Iuri Morales Lara, who grew up in Santa Ana and is now pursuing an MFA in poetry at UC Riverside, provided the heartbeat for the evening when she played an Indian drum. She read this piece:

Iuri Lara
Regards and Shout-Outs to Concha for Adriana, Social Worker with Female Sex Workers in Juarez I want to speak to you sister. Complement you on the color of your burgundy-red lipstick, on the daily healing fires you manage through the daily work with the panther-butterfly maquila wombyn in Juarez; in constant motion for short change allowance. Please give my regards to Concha- multi-task soldadera midwife without borders. Modern tlazoteotl coyota transportadora of pregnant wombyn cruzando la frontera 'pal Norte por medio de Juarez.
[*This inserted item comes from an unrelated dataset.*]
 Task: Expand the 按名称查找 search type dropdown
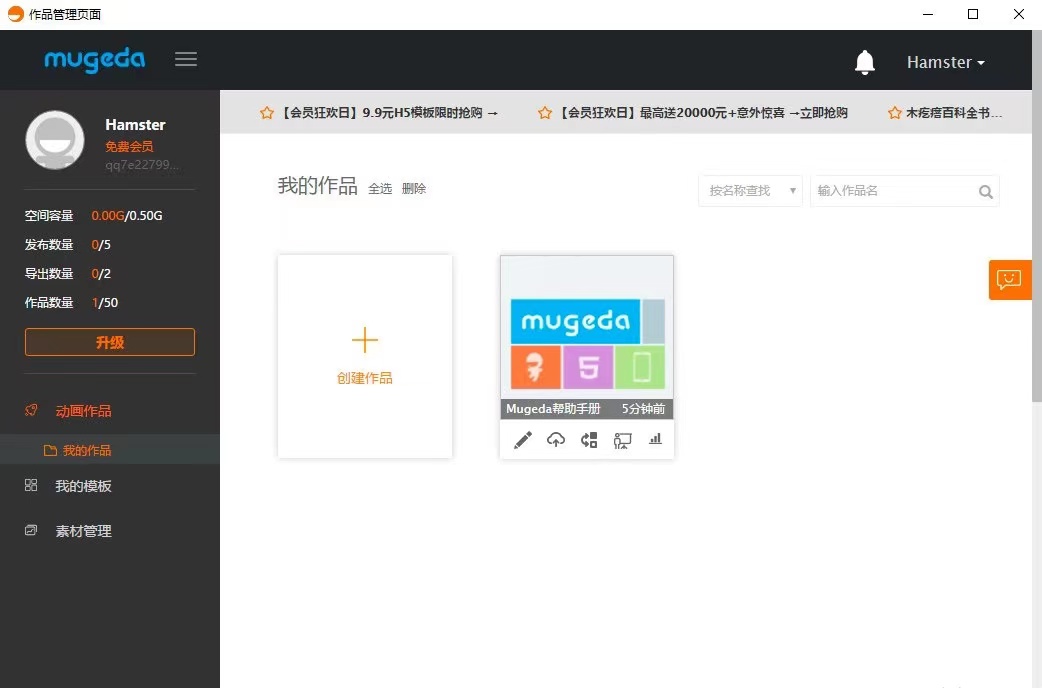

Concha, strategist- earth deity, force of human waste recycling, protector of fetus bodies while life-water leaks out of thin layered nine month cacoon. Concha- madrina clandestina, transportadora de niños en agua de vida; who's had to vary the roads and angles for smuggling every time U.S. homeland security upgrades border military vigilant technology. I can almost hear her uttering the saying my grandmother's always used, Indigenous wombyn's knowledge, 'para todo hay manera y maña...' Thank you for many times walking miles of desert rock and sand while in negotiation with La Santa Muerte, prayer agreements with Tonantzin-Citlalli-La Mother Earth Virgensita, dialogue with doctor Santo Nino de Atocha, Huitzilopochtli and San Judas Tadeo, patron de las misiones imposibles. Tell her Thank you for walking wombyn across the most painful and valiant walk they'll probably ever have to make. Thank you for dropping them safely close to the entrance of the nearest U.S. Hospital, to the furthest peak her coyota Northern road reaches. Please offer her my regards. I am sure she knows she is super woman. But because her route is clandestine, far beyond what my ur-ban-raised Xicana poet mind can imagine, I will probably never be able to thank her in person. I speak to her with tobacco smoke and this note. Thank you.
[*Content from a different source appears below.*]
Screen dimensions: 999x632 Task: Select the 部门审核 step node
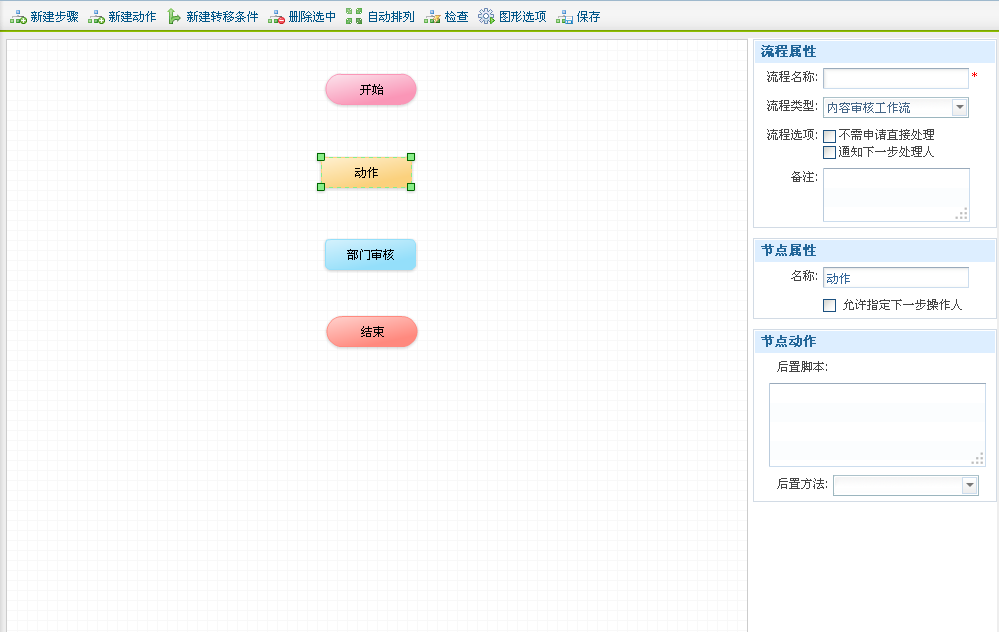tap(370, 255)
That feeling of helpless prompted me to write this poem for the evening.

¿Que hago? Do I pick up the bass clarinet And wail Until the vocal chords snap?Do I stand on one of those steel speed bumps At the border And burn my green card? Do I break my pens? Do I burn my books? Do I stand up at commencement And scream: La tortura es ilegal El ambre es ilegal Yo no soy ilegal Do I retire to Guanajuato To till the soil Colored by my grandfather's blood? ¿Que hago? ¿Me cuelgo como el signo de interrogacion? Do I wrap myself in the flag And throw myself off the Fourth Street bridge? Do I carry on? It's a faraway land In another country. What good are the prayers To the Virgen de la Cueva If the only rain Is that which falls from our eyes?

The reading ended. We chatted for a bit and we all got into our cars and drove into the night via Huntington Drive.